One of the first artworks you see when you enter the tenth edition of the Armory Show, New York’s annual fair for the newest and edgiest global art from a bevy of international dealers, is what appears to be a furry creature made from pelts of various animals wearing, around its neck, a thick gold chain in the style of rappers. A sculpture by Edward Lipski at the booth of Bob van Orsouw, it is, I'm told, a comment on luxury. Another of the artworks one first encounters is a small drawing by wry cartoonist R Crumb that depicts a buxom young lady emitting the speech bubble "I look well-rested today, don't ya think so?" The two pieces seem appropriate to the somewhat schizophrenic mood in New York at the moment. In the aftermath of the Bear Stearns debacle, dealers are wondering what the future holds—and trying to put an attractive face on things. Meanwhile a certain bling quotient is still with us.

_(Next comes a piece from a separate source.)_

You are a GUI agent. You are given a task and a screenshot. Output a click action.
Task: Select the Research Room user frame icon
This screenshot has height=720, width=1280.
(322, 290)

Maybe such worries are unnecessary, however. Barely had the noon VIP preview begun than a collector snapped up a large 2002 painting by Daniel Richter at the booth of Berlin dealer Contemporary Fine Arts for a cool €450,000 ($712,000). In Chelsea, some blocks south of the Armory, a show of new work by Richter has just opened at David Zwirner Gallery. Meanwhile over at PaceWildensteins booth, brisk business was being done in works by Tara Donovan, Michal Rovner, and Richard Tuttle; the latter’s diminutive sculpture on one wall had been swapped in for two others that had already sold.

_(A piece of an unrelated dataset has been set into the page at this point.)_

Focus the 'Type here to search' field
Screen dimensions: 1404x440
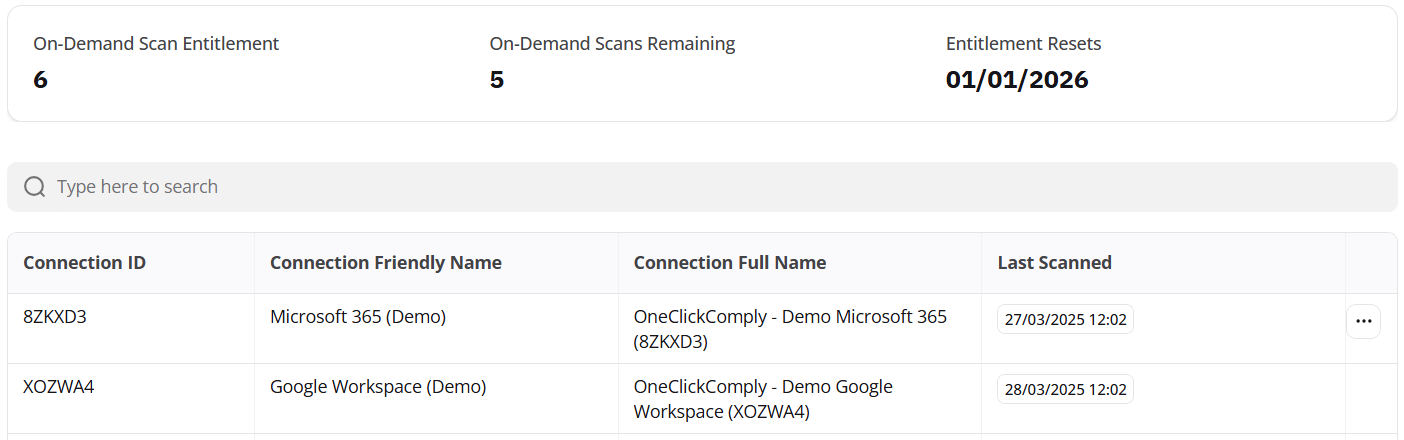click(x=700, y=187)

And the art world was out in full force. Strolling down the aisles were Miami collectors Mera and Donald Rubell, New York collectors Susan and Michael Hort, and many more. Todd Levin, curator for hedge fund honcho Adam Sender, chatted with dealer Mirabelle Marden of Rivington Arms gallery. Curator Philippe Vergne of the Walker Art Center checked out the Grayson Perry ceramics at Victoria Miro. Artist Joseph Kosuth stood next to his work at Sean Kellys booth. Sothebys Lisa Dennison scribbled notes near the lobby. John Waters, who along with Mary Heilman designed the visual identity for the fair, greeted friends in the VIP lounge. Collector and art publisher Peter Brant talked up Easy Rider Dennis Hopper. Artist Annette Lemieux's installation at Paul Kasmin featured the serving of fresh pieces, and collector Steve Shane was one of the many to indulge.

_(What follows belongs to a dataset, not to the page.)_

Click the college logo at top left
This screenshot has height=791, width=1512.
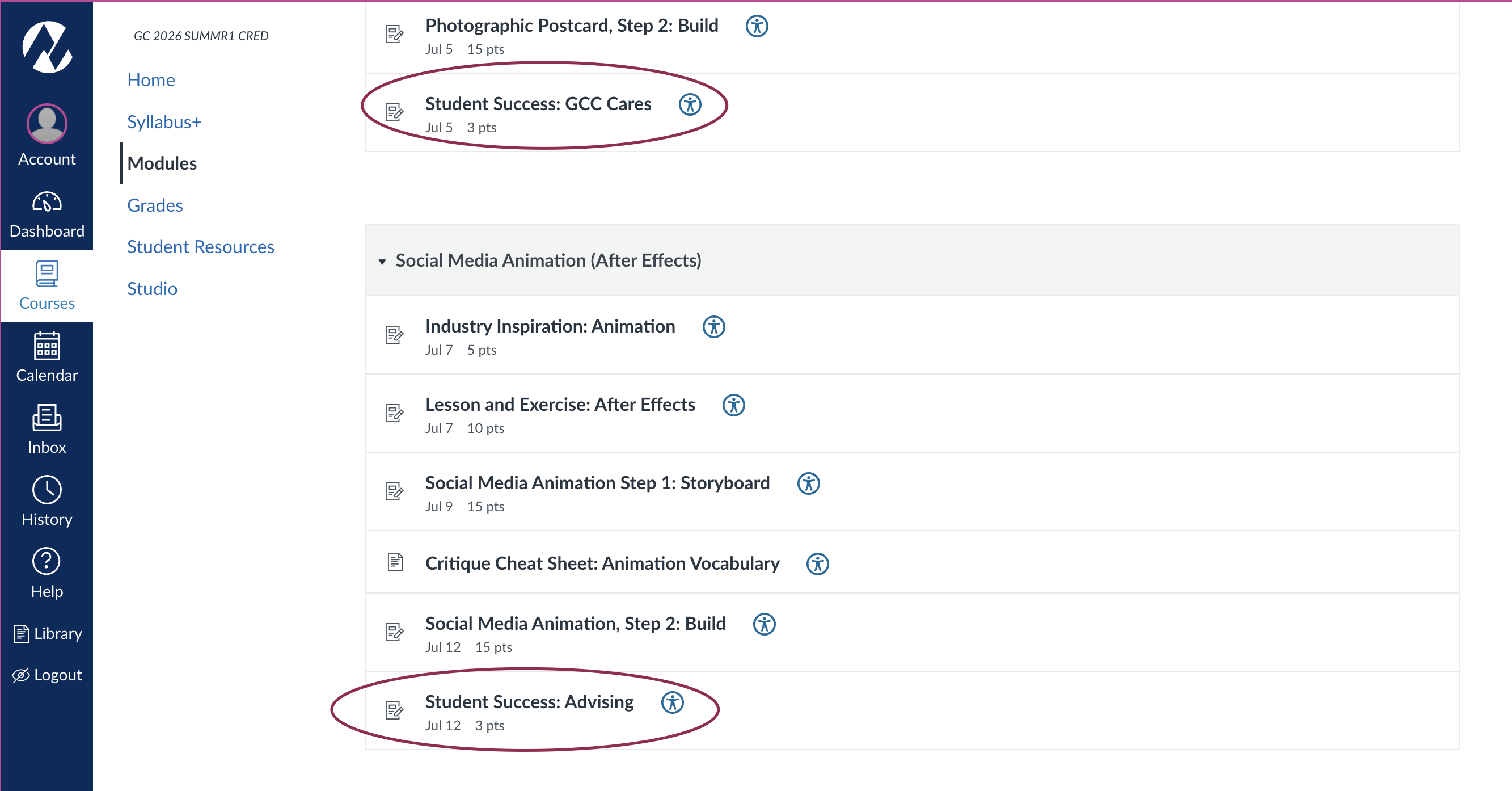point(47,47)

Mixed in with the sales and celebrity sightings was some breaking news. Hanging in front of Lehmann Maupins booth like a trophy is a large new painting by Hernan Bas, announcing that the wunderkind Miami artist has indeed, as had been rumored in the art world, left his longtime New York dealer Daniel Reich. According to Rachel Lehmann, Bas will have his first solo show with the gallery in 2009, and the painting is on reserve to a museum, in the range of $90,000-120,000.
There were bigger ticket items, too. Over at White Cube's booth, a diorama from Jake and Dinos Chapmans series “Hell” was on reserve at £650,000.
Not everyone at the preview came to buy, but all had plenty to gawk at. At Hauser & Wirth, prankster Martin Creed has installed a concert pianist at an upright piano and asked her to play scales, note by note, for the duration of the fair. You'd think the artist had been hired for his expertise in interrogation techniques.
Also at Hauser & Wirth, Christoph Buchel is still getting his kicks out of the court ruling against him in the Mass Moca lawsuit. He installed a recording of a child reading the judge’s decision on a continuously playing iPod, which was placed inside a stuffed Mickey Mouse doll with moving jaw. That’ll show ’em! It’s $50,000.
Thomas Hirschhorns massive installation at Arndt & Partner is a platform out of which jut mannequin hands clutching books and tools (a saw and hammer). The recently deceased Norman Mailer gets a nod—one of the hands grips his book Prisoner of Sex. Speaking of which, let it be said that the Armory, though tamer this year than in past editions, is never without its share of raunchiness. Several dealers seemed to get a kick out of having their racier material face the aisles, whether it was a painting of an orgy by Richard Phillips at Friedrich Petzel or a photograph of a woman’s all but bare behind by Thomas Ruff at Galerie Mai 36.
Despite sales and reserves rolling in and the mood of excitement, dealers were realistic. “How is this year different from last?” I asked Zach Feuer, who had already closed deals on works by Anton Henning and Justin Lieberman. "More nervous," he conceded.